WRITTEN TASK: Can you copy out, word for word, everything in the records below from the line containing "You are a GUI" down to the line containing "Task: Open the Formulas ribbon tab"?

EXTRACTED RECORDS:
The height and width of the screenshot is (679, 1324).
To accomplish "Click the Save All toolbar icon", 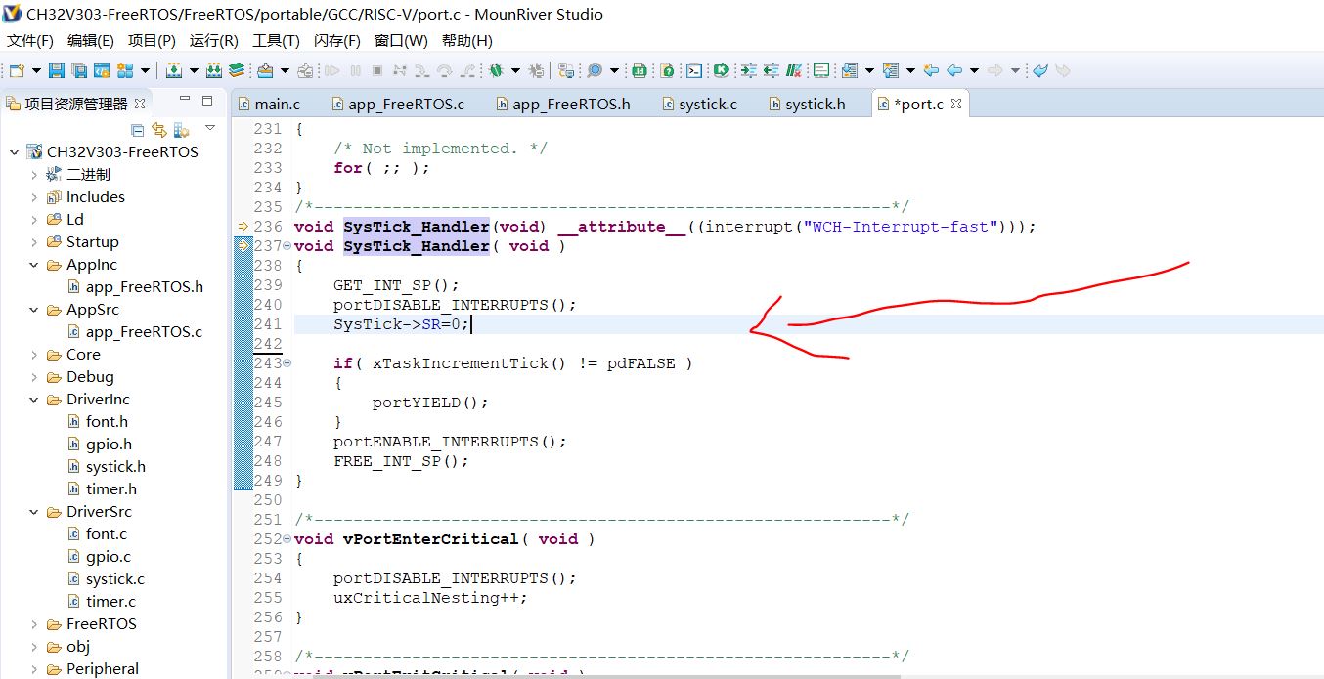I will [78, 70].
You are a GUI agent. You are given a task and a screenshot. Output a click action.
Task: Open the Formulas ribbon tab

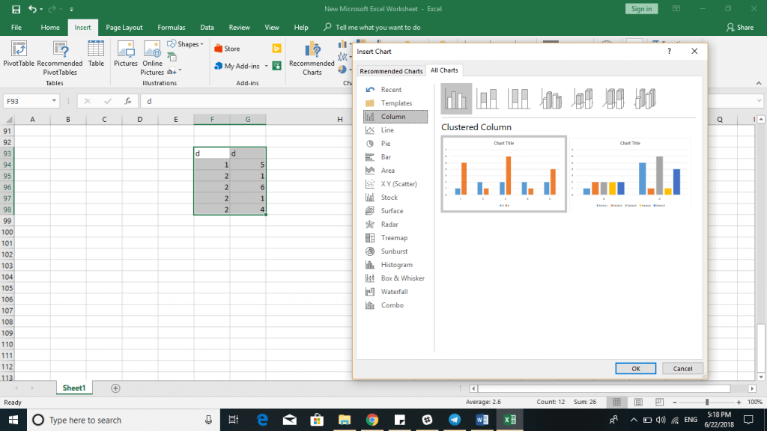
==
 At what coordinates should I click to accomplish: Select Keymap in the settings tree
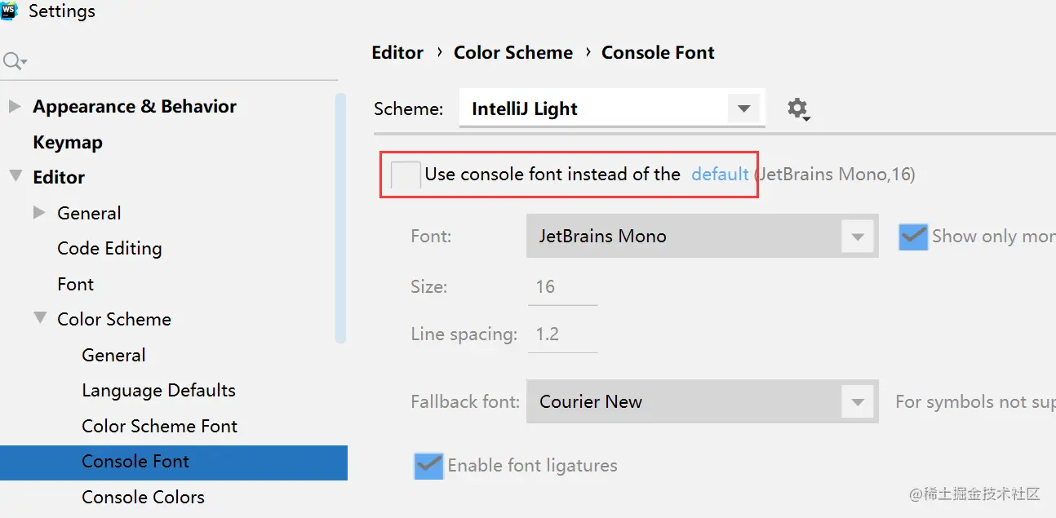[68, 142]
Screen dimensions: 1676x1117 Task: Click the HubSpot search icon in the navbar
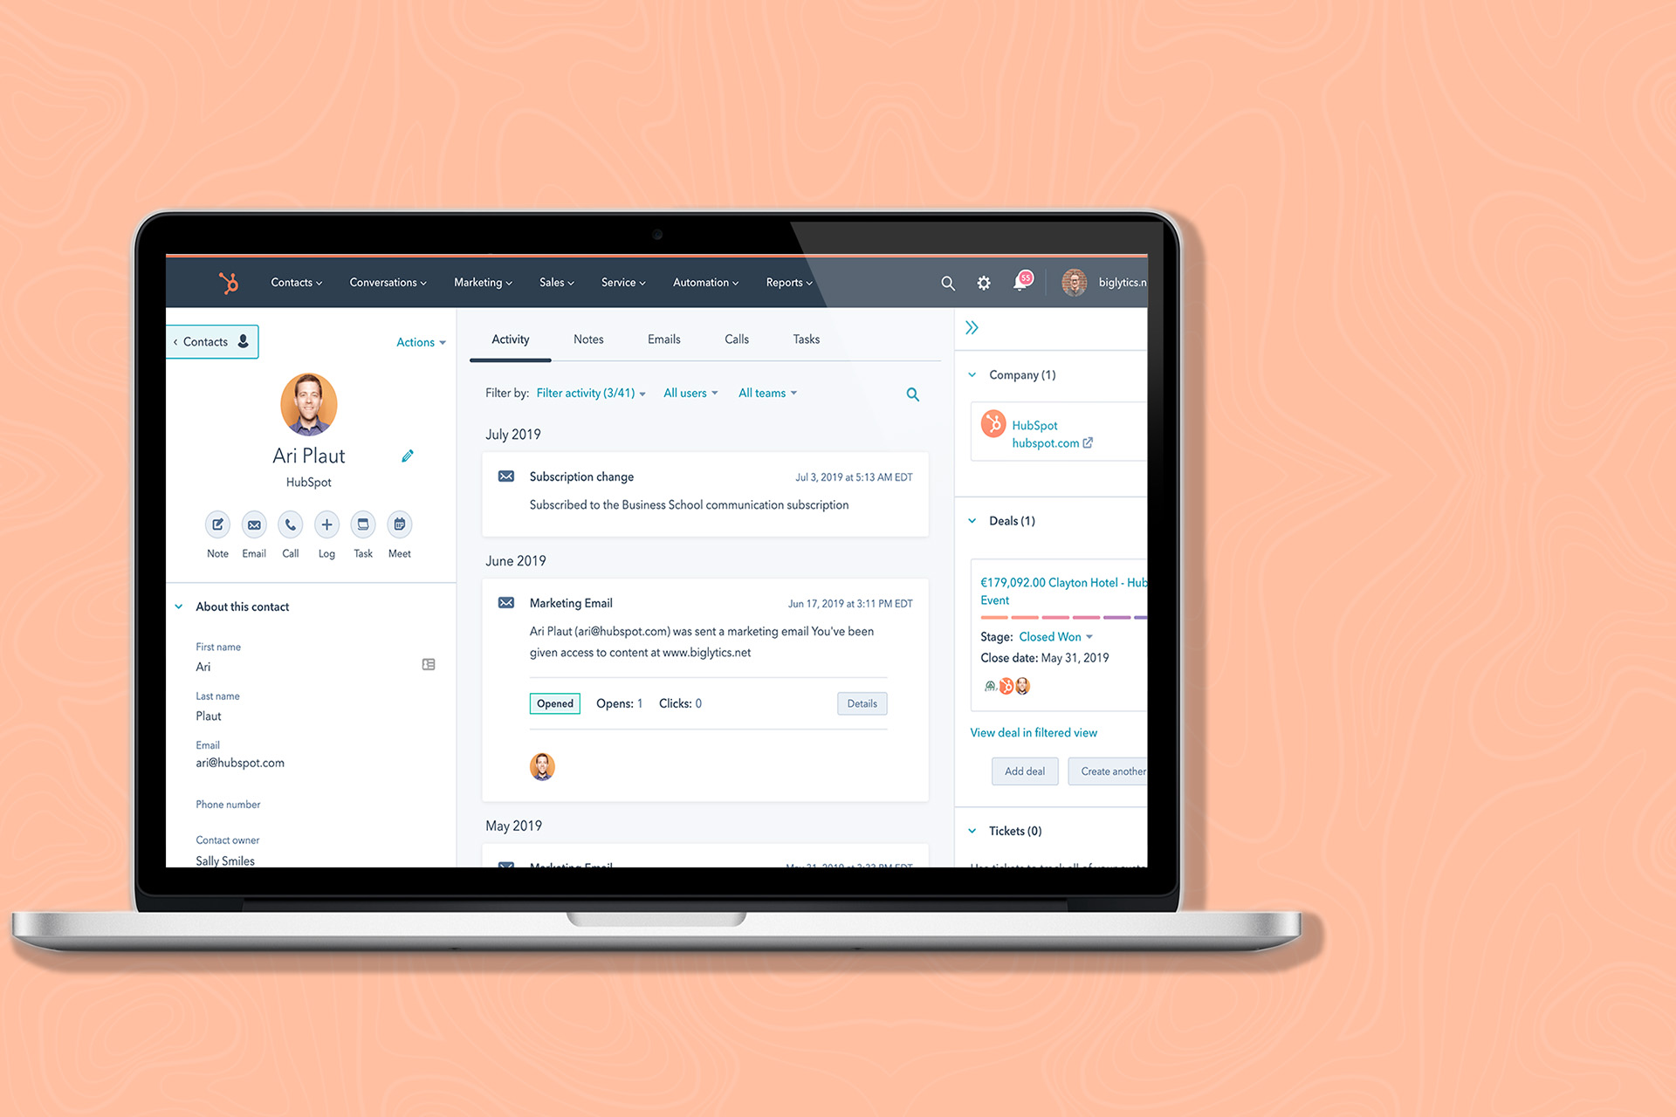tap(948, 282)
==
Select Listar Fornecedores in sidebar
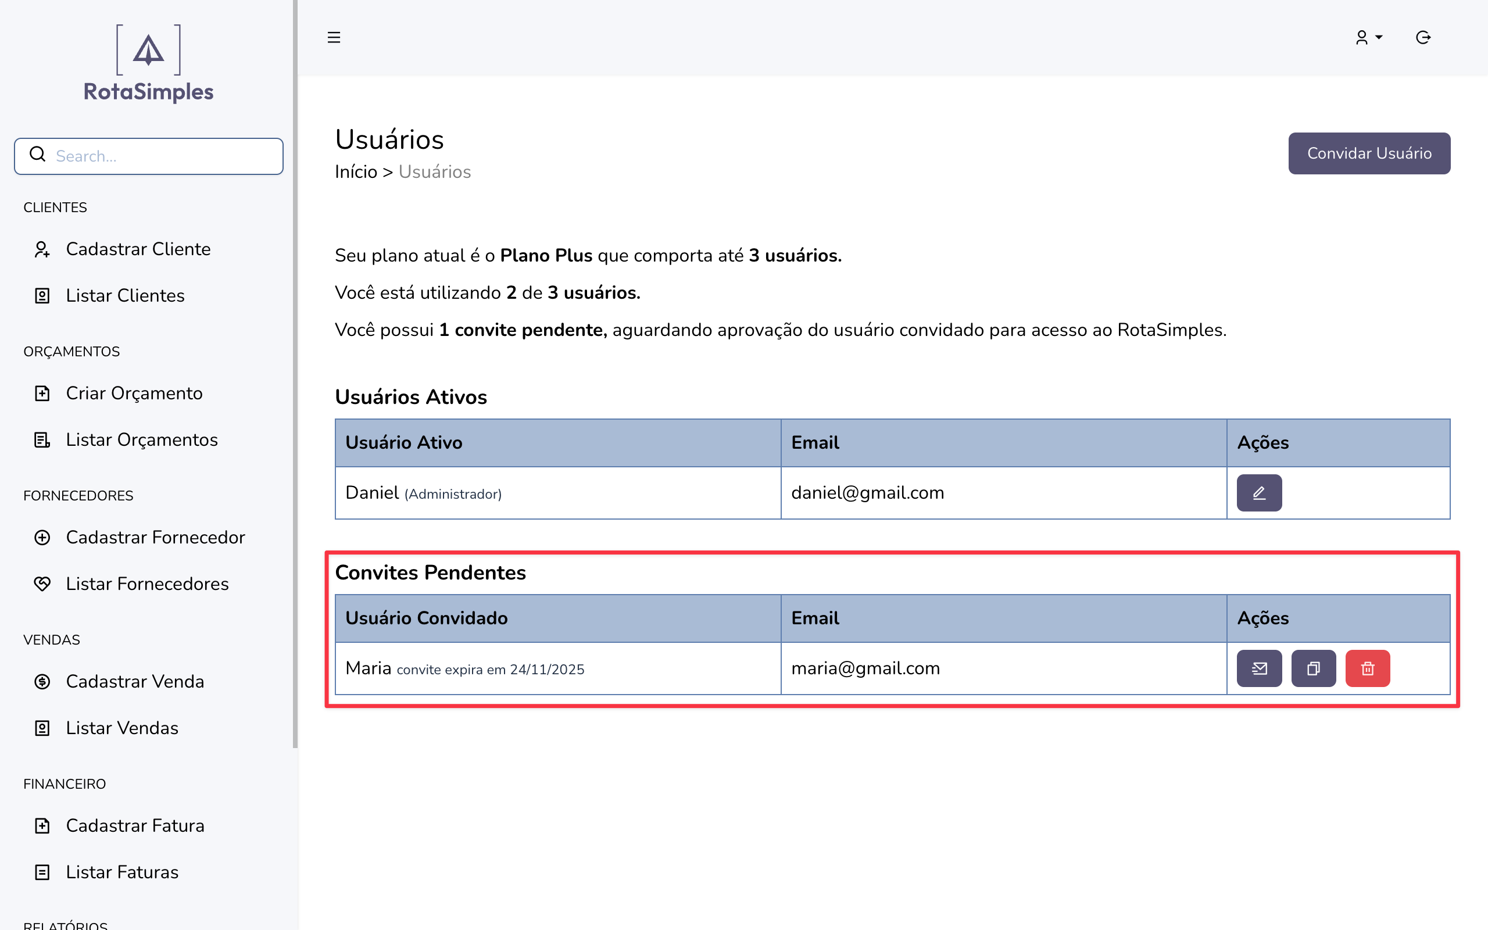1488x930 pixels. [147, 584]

EXPECTED ANSWER:
You are a GUI agent. You are given a task and a screenshot. Output a click action.
Task: Open the Formulas ribbon tab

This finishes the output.